Another difference between furloughed employees and their laid-off counterparts is that they can keep employer-sponsored health insurance even though they are not currently being paid a salary. Of course, if the furloughed employee decides to keep his current health insurance plan, he is still responsible for paying his share of the contribution, such as his monthly premium and deductible.
While there are many differences between a furlough and a lay-off, one key similarity is that both employees may file for unemployment assistance to cover lost wages.
2. Employers Are Responsible for Communicating COBRA Benefits
If an employee is laid off rather than furloughed, then that worker is no longer eligible for employer-provided health benefits. However, the employer is still responsible for notifying the employee about their rights under the Consolidated Omnibus Budget Reconciliation Act (COBRA).
COBRA allows laid-off employees the option to continue their coverage under employer-provided health insurance. While employees that opt into COBRA coverage do not receive any benefits from their former employer, they can retain coverage if they pay the entire cost of the group plan, plus a 2% administrative fee. COBRA coverage typically lasts up to 18 months after an employee’s termination.
After an employee is laid-off, the employer must notify the worker about COBRA benefits. Under normal circumstances, the employer would have 90 days to provide a COBRA notice letter to the employee, and the employee would have 60 days to inform the plan administrator whether they want to opt-in. However, under new federal guidelines, the clock doesn’t begin ticking on employers until after the United States government declares that the national emergency period has ended. Similarly, the grace period for employees will begin after the end of the national emergency and will last for 120 days (a 60-day extension, plus the regular 60-day time frame).

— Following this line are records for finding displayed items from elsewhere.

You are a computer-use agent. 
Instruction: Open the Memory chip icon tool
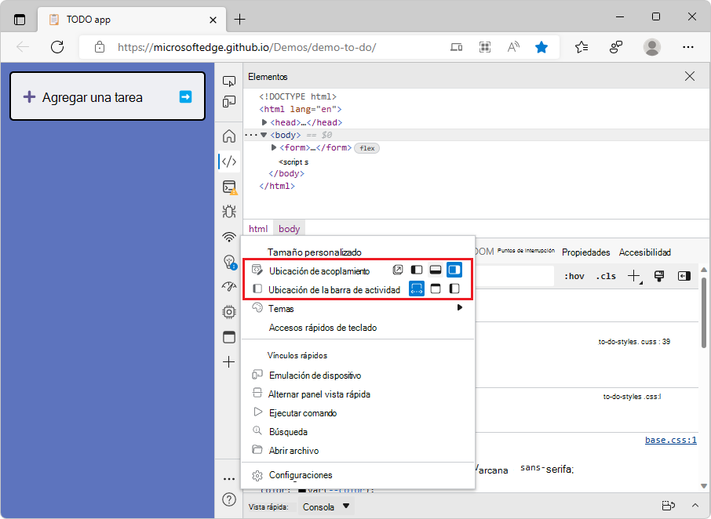pyautogui.click(x=229, y=311)
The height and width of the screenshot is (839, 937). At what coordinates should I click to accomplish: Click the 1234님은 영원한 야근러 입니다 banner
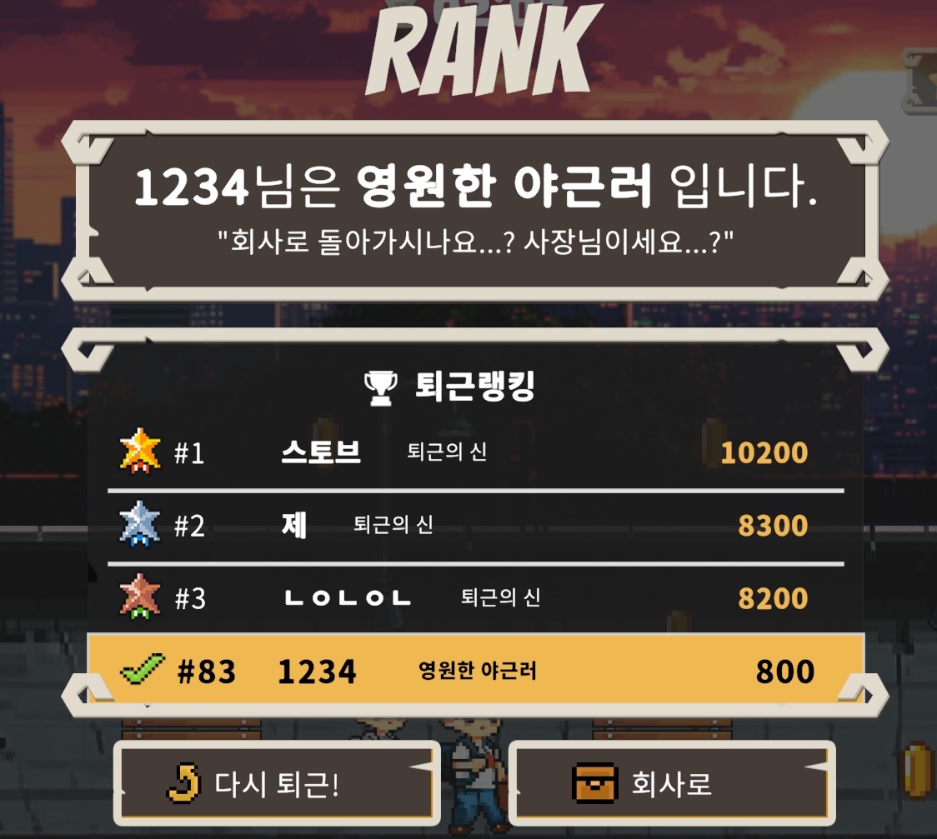(x=475, y=210)
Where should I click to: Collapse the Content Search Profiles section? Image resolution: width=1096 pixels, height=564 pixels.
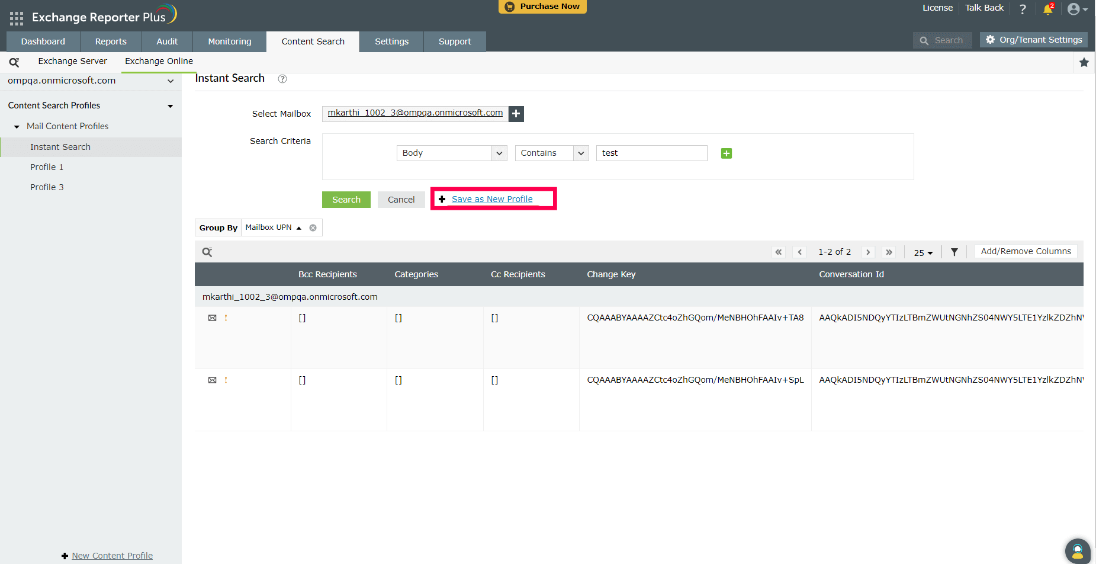click(171, 105)
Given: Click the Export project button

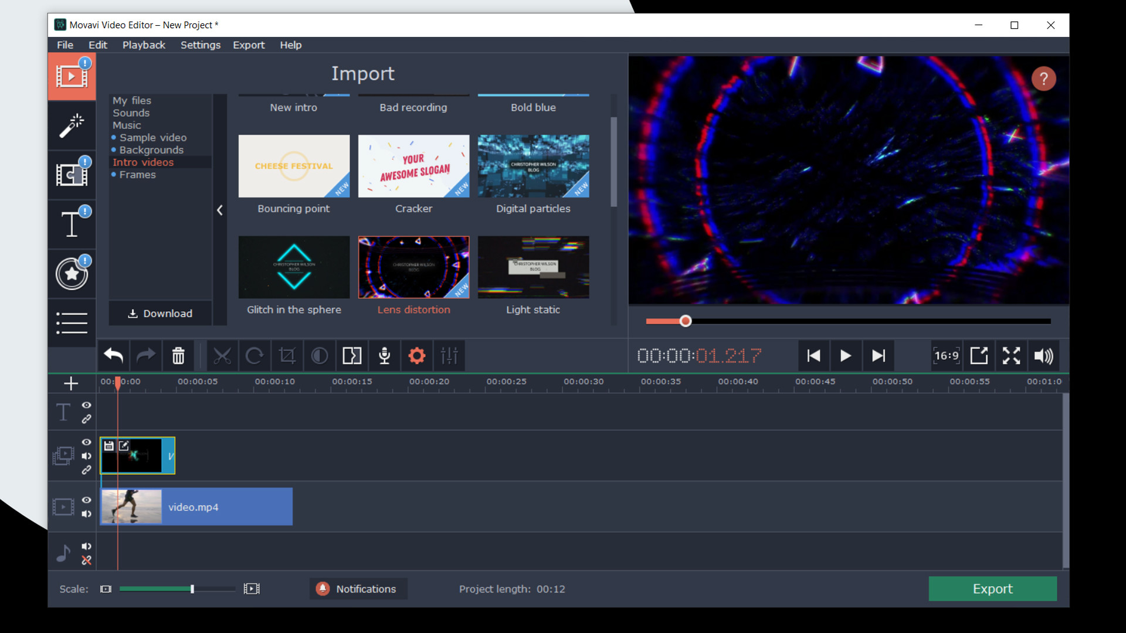Looking at the screenshot, I should click(x=992, y=588).
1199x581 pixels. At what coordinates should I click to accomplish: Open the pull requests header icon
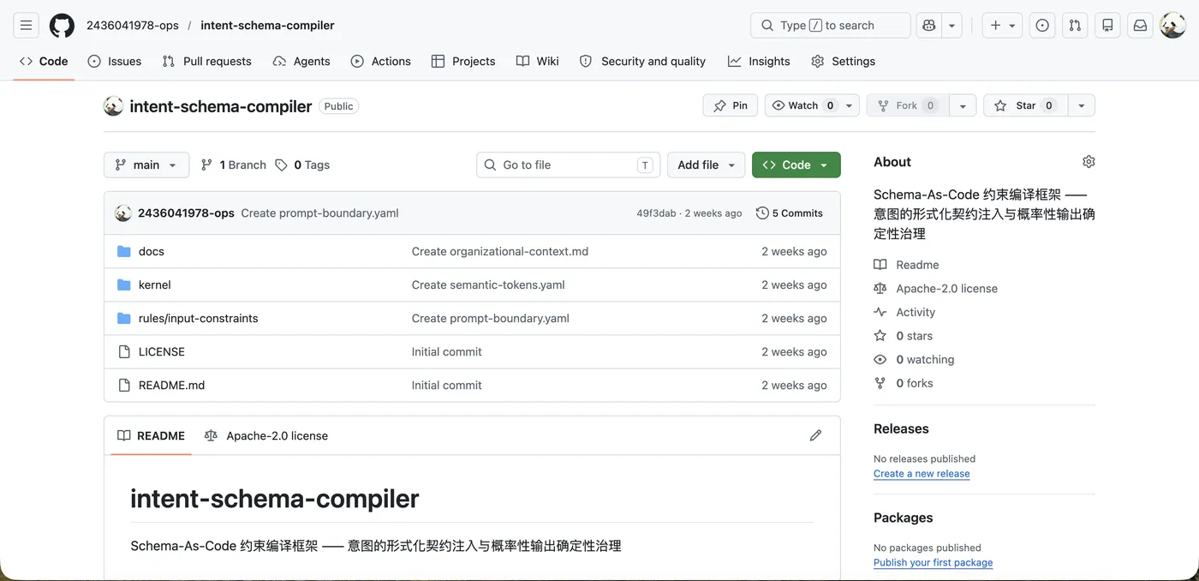click(1075, 26)
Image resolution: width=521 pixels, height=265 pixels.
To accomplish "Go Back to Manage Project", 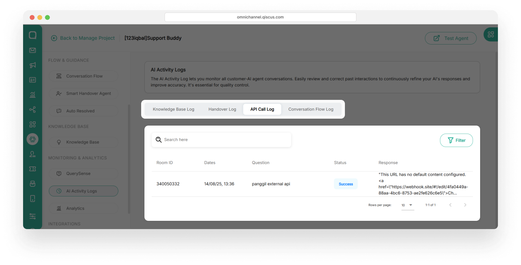I will pos(83,38).
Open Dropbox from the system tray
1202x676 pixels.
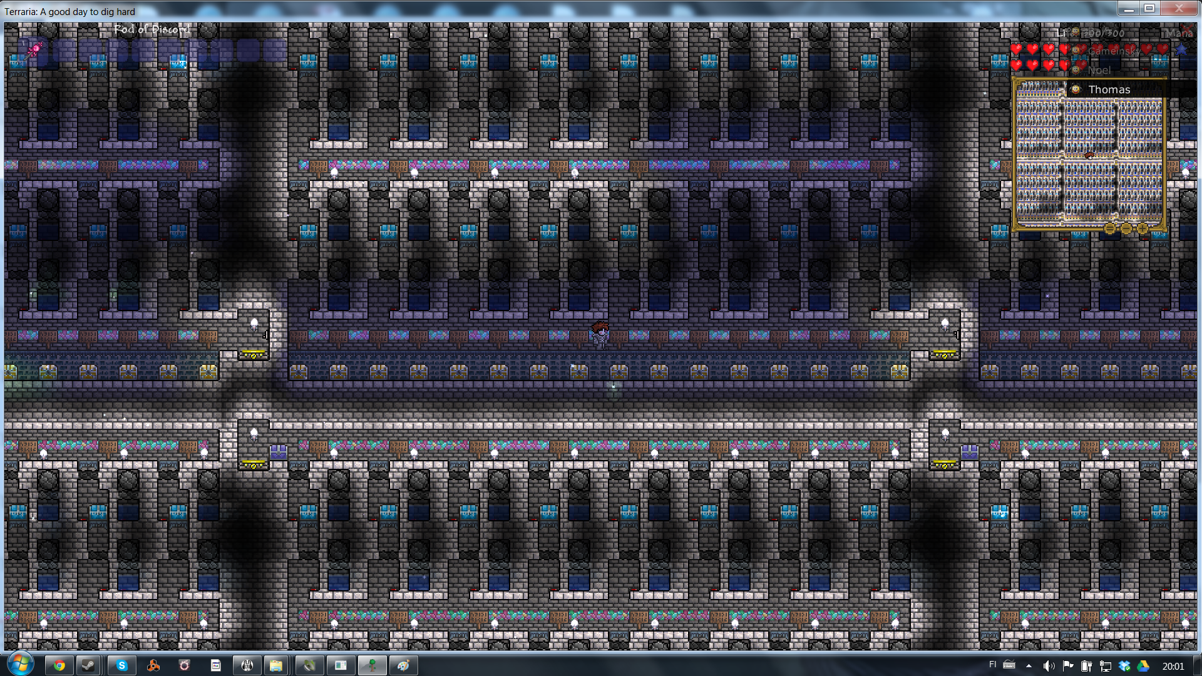point(1124,666)
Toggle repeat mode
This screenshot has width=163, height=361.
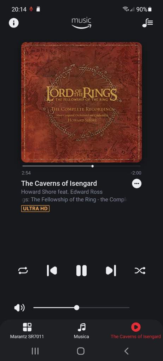click(23, 270)
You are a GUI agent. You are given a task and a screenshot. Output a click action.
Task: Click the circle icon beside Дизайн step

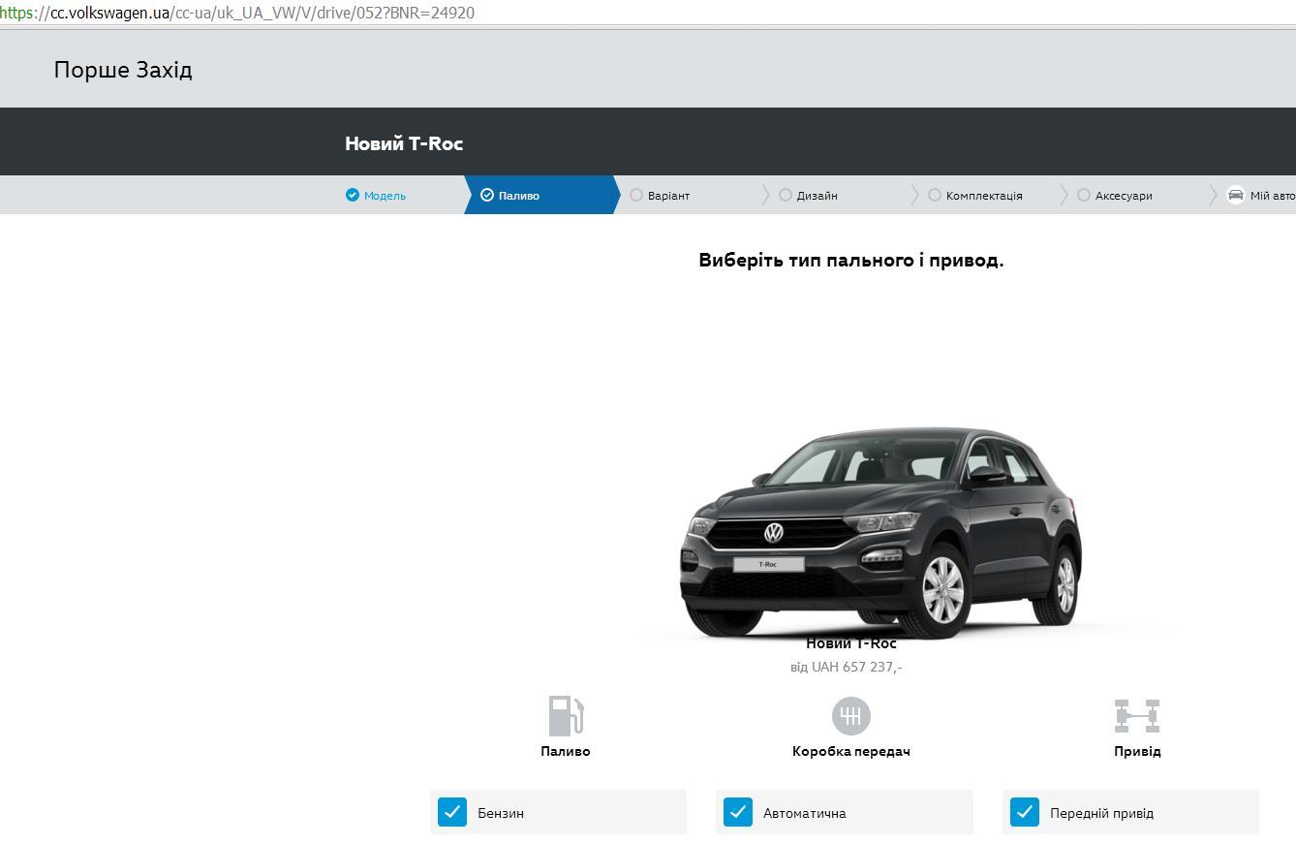(786, 195)
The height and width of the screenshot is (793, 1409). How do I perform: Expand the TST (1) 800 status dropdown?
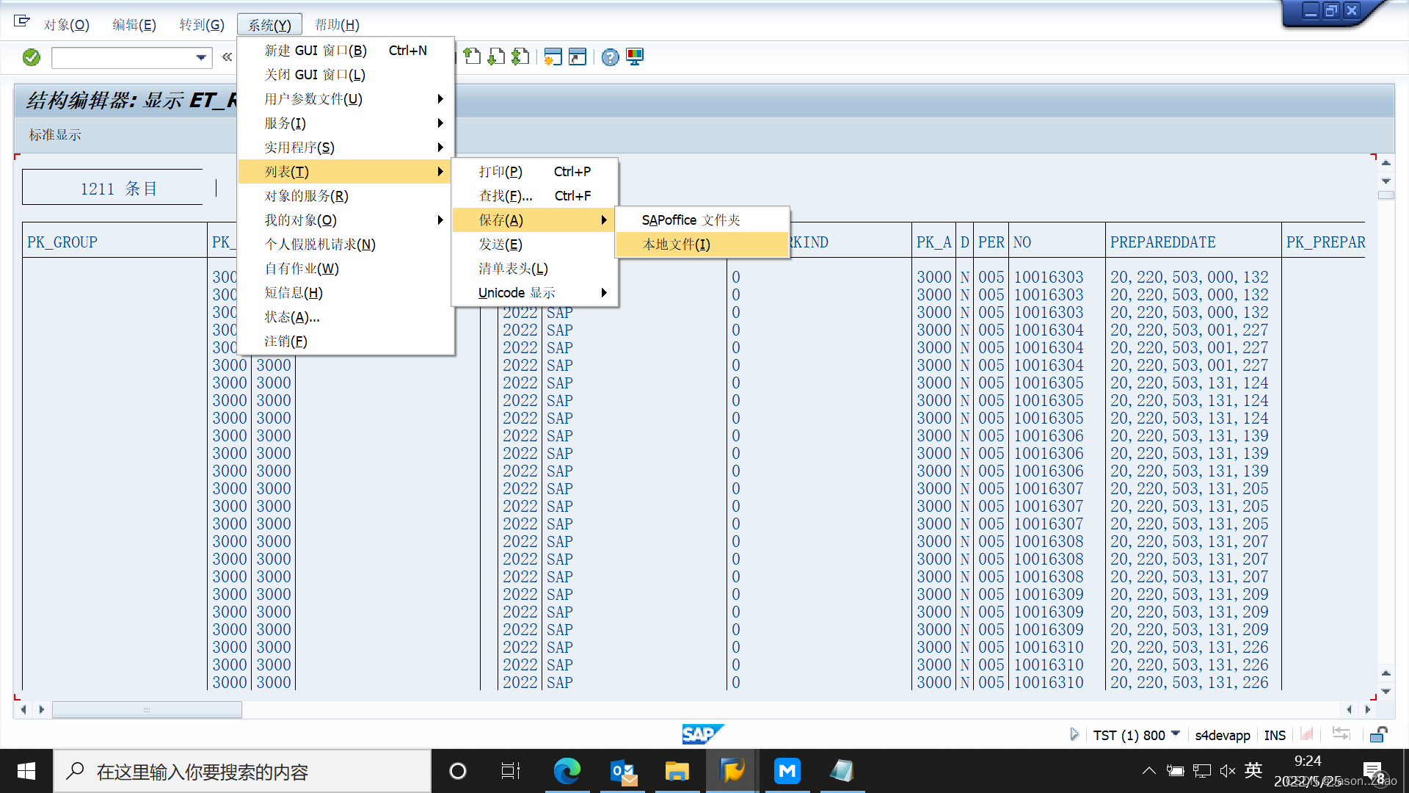(1176, 734)
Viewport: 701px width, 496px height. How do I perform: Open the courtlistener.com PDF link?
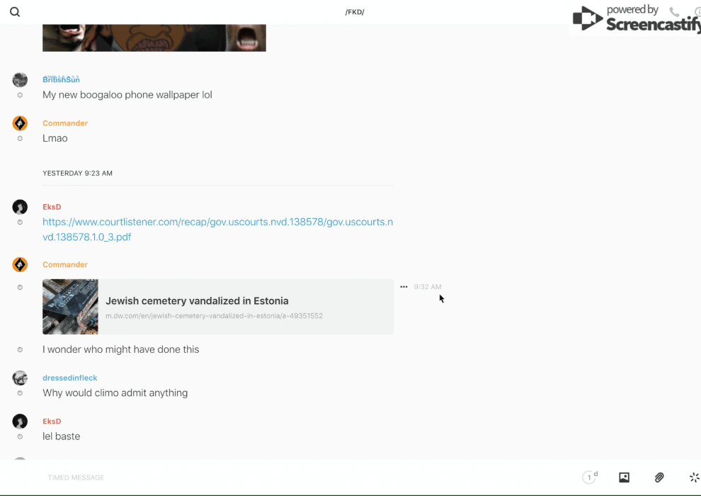pos(217,229)
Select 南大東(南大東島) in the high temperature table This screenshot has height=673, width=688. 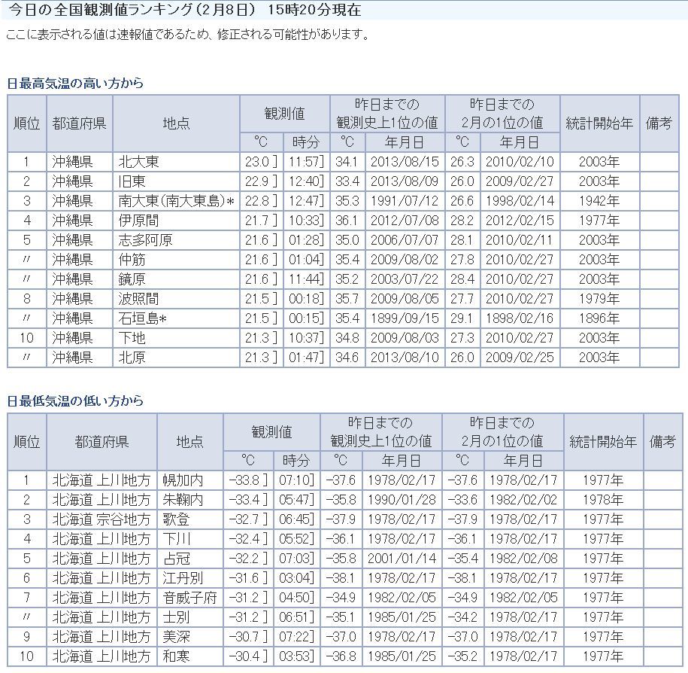click(177, 201)
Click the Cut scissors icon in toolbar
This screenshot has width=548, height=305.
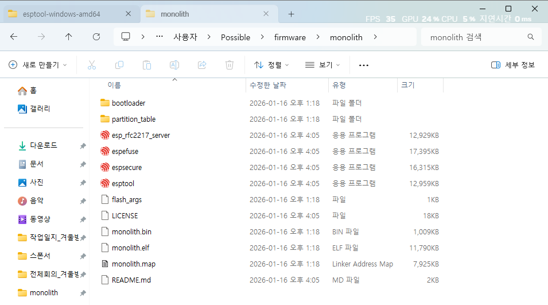point(91,65)
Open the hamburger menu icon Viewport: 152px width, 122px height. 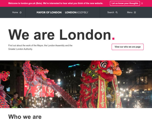135,12

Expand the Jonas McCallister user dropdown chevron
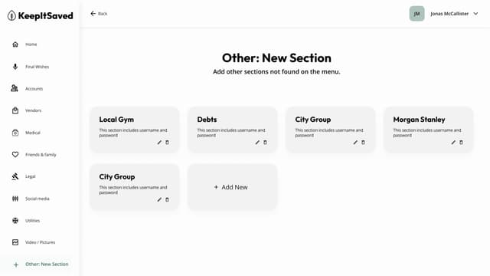(475, 14)
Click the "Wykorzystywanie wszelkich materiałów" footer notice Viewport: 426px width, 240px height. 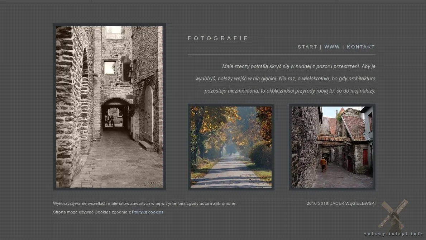pos(144,203)
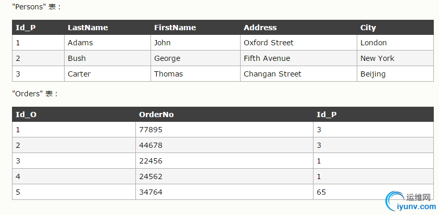The image size is (439, 215).
Task: Select the Beijing city cell
Action: click(373, 74)
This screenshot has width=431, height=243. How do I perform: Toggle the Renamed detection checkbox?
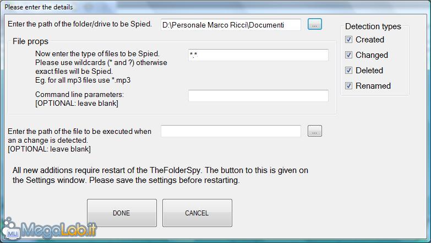tap(348, 86)
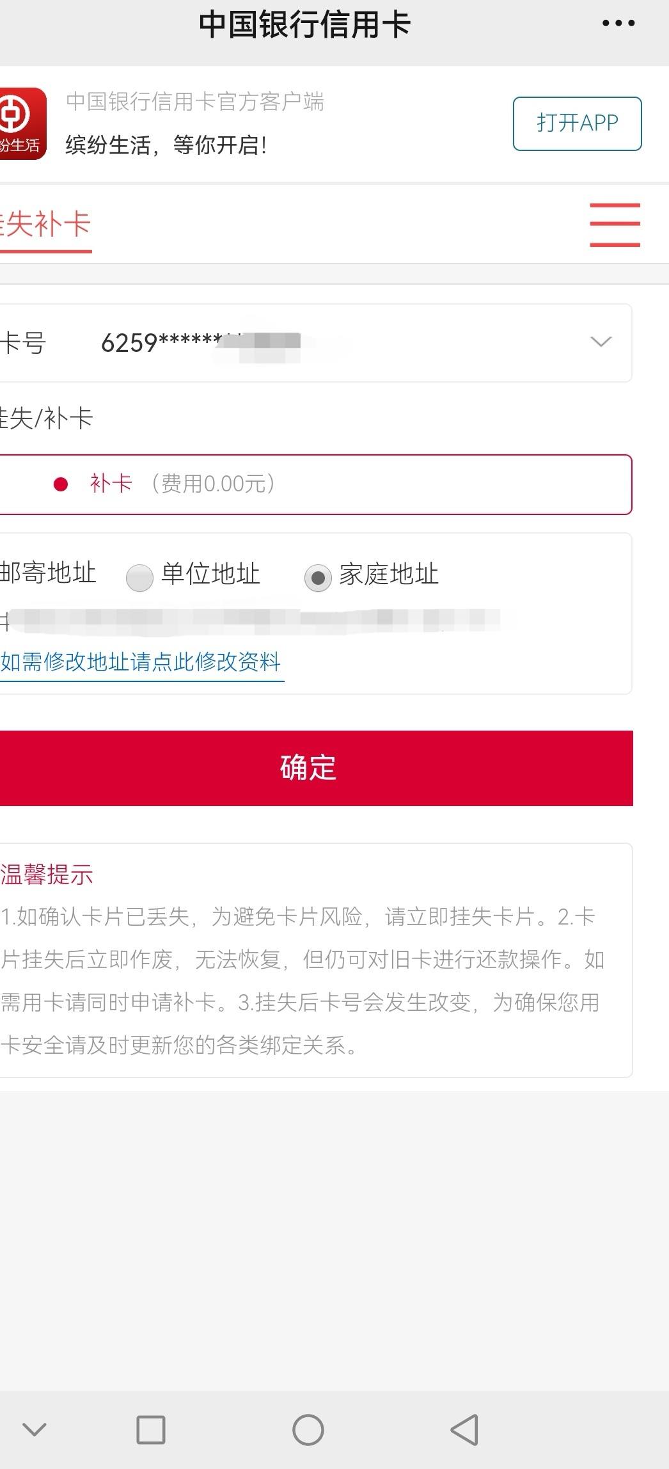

Of course, laid-off employees may decide to opt-out of COBRA coverage. In such cases, they can find private health insurance plans on the ACA marketplace, through carriers such as United Healthcare, Blue Cross & Blue Shield, and others.
3. You May Owe PTO Payouts
If your company lays off an employee who has accrued unused vacation time, then you may owe that employee PTO. Laws on this issue vary from state to state. For example, New York legislation permits employers to implement a “use it or lose it” policy, whereas California state law prohibits it. It’s important to research your applicable local laws to make sure you stay in compliance.
Of course, if a PTO payout is a well-defined part of your company’s policy, then you may owe PTO to your former employees regardless of state law.
How Partnering with a PEO Helps You Navigate Unemployment Laws
In summary, it’s evident that in COVID-19’s “new normal” employers have more on their plate than ever before. They must keep up with the latest guidelines and regulations related to unemployment and benefits, and quickly adjust their procedures with the introduction of new laws. Of course, more changes will no doubt come with the second CARES Act.
Working with an experienced PEO can help you to stay on top of regulations when it comes to unemployment and benefits. Seeking out a PEO’s expertise can save you a lot of time and resources, and ensure that you stay compliant no matter how many changes arise. By working with the right partner, you’ll be able to navigate the increasingly complicated realm of unemployment and benefits with ease.